• [Provided text]:
Compressive deformation of liquid phase-sintered porous silicon carbide ceramics

Peer review under responsibility of The Ceramic Society of Japan and the Korean Ceramic Society.

Abstract

Porous silicon carbide ceramics were fabricated by liquid phase sintering with 1 wt% Al₂O₃–1 wt% Y₂O₃ additives during hot-pressing at 1400–1900 °C. The longitudinal strain at compressive fracture increased at a higher porosity and was larger than the lateral strain. The compressive Young's modulus and the strain at fracture depended on the measured direction, and increased with the decreased specific surface area due to the formation of grain boundary. However, the compressive strength and the fracture energy were not sensitive to the measured direction. The compressive strength of a porous SiC compact increased with increasing grain boundary area. According to the theoretical modeling of the strength–grain boundary area relation, it is interpreted that the grain boundary of a porous SiC compact is fractured by shear deformation rather than by compressive deformation.

Keywords:

• Compressive strength
• Porosity
• Liquid phase sintering
• Silicon carbide

1 Introduction

Porous ceramics have been widely used as a filter, a separation membrane, a catalyst support or an electrode of electrochemical cell because of its high thermal, mechanical and chemical stability. In our previous papers, gas permeability of porous alumina and SiC ceramics [1,2] was measured for H₂, CO₂, N₂ and Ar gases to understand the influence of pore structure on the flux of gas transported. We have also developed useful porous electrochemical cells, which promote the formation of hydrogen by reforming of biogas (CH₄ + CO₂ → 2H₂ + 2CO) [3–5] or by water-gas shift reaction (CO + H₂O → H₂ + CO₂) [6], and the decomposition of CO and CO₂ gases to solid carbon and O₂ gas (CO → C + ½O₂) [7].

In addition to the chemical interaction between the pores of a material and supplied gas molecules, the mechanical properties of a porous ceramics have been studied. Eq. (1)(1) $\sigma ={\sigma }_0\exp (-bP)$(1) shows an empirical relation of the fracture strength (σ) and porosity (P) [8],(1) $\sigma ={\sigma }_0\exp (-bP)$(1) where σ₀ and b are the strength at P = 0% and the experimental parameter, respectively. The empirical relation has been often observed in porous alumina, silicon carbide [9] and hydroxyapatite ceramics [10]. Recently, we clarified that the compressive strength of porous alumina ceramics is related to the neck area between adjacent two grains and the number of grains packed in the calcined powder compact. In this paper, the deformation behavior, Young's modulus and compressive strength were measured in parallel and perpendicular directions to the hot-pressing direction of liquid phase-sintered SiC. A porous SiC ceramics is an important material as a diesel particulate filter. Significant anisotropic mechanical properties were observed in the hot-pressed porous SiC compacts.

• [Source data]:
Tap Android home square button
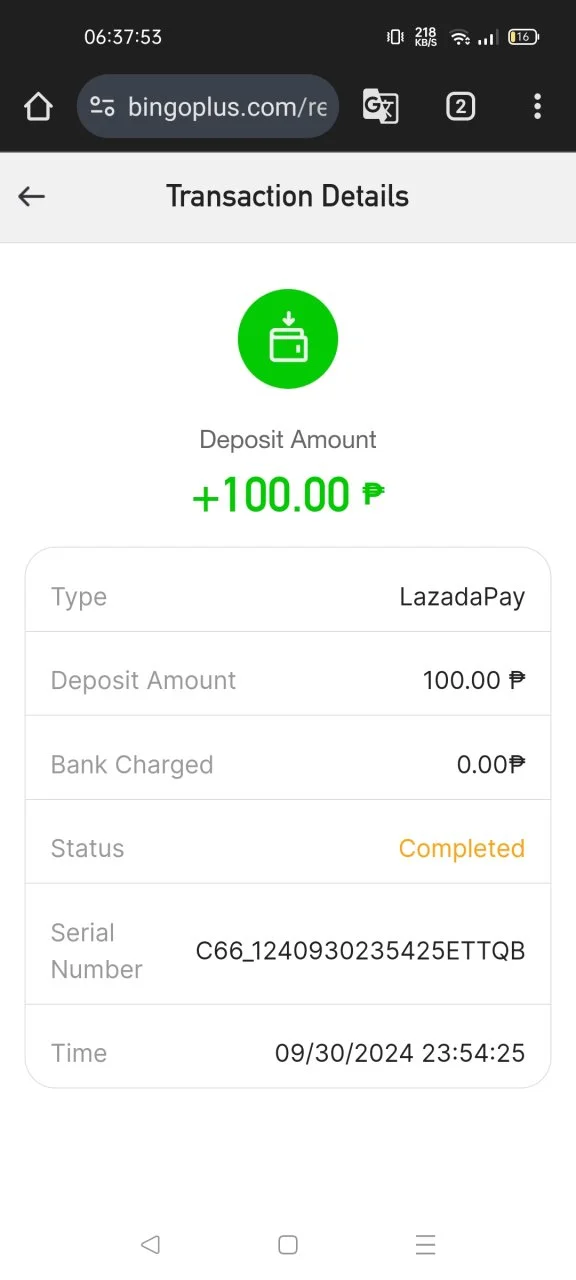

• [Using the information]:
A. Answer these about the porous silicon carbide text:
(i) Which sintering additives, and in what amounts, were used during hot-pressing?
(ii) For which gases was gas permeability measured in the earlier papers?
(iii) What application of porous SiC ceramics is named?
B. Repeat part of the porous silicon carbide text word for word. Begin at the words "1 Introduction" and stop after "gas (CO → C + ½O₂) [7].".
The listing plays no part in what you are asked to do.

• [Written answers]:
A.
(i) 1 wt% Al₂O₃ and 1 wt% Y₂O₃.
(ii) H₂, CO₂, N₂ and Ar.
(iii) A diesel particulate filter.

B.
1 Introduction

Porous ceramics have been widely used as a filter, a separation membrane, a catalyst support or an electrode of electrochemical cell because of its high thermal, mechanical and chemical stability. In our previous papers, gas permeability of porous alumina and SiC ceramics [1,2] was measured for H₂, CO₂, N₂ and Ar gases to understand the influence of pore structure on the flux of gas transported. We have also developed useful porous electrochemical cells, which promote the formation of hydrogen by reforming of biogas (CH₄ + CO₂ → 2H₂ + 2CO) [3–5] or by water-gas shift reaction (CO + H₂O → H₂ + CO₂) [6], and the decomposition of CO and CO₂ gases to solid carbon and O₂ gas (CO → C + ½O₂) [7].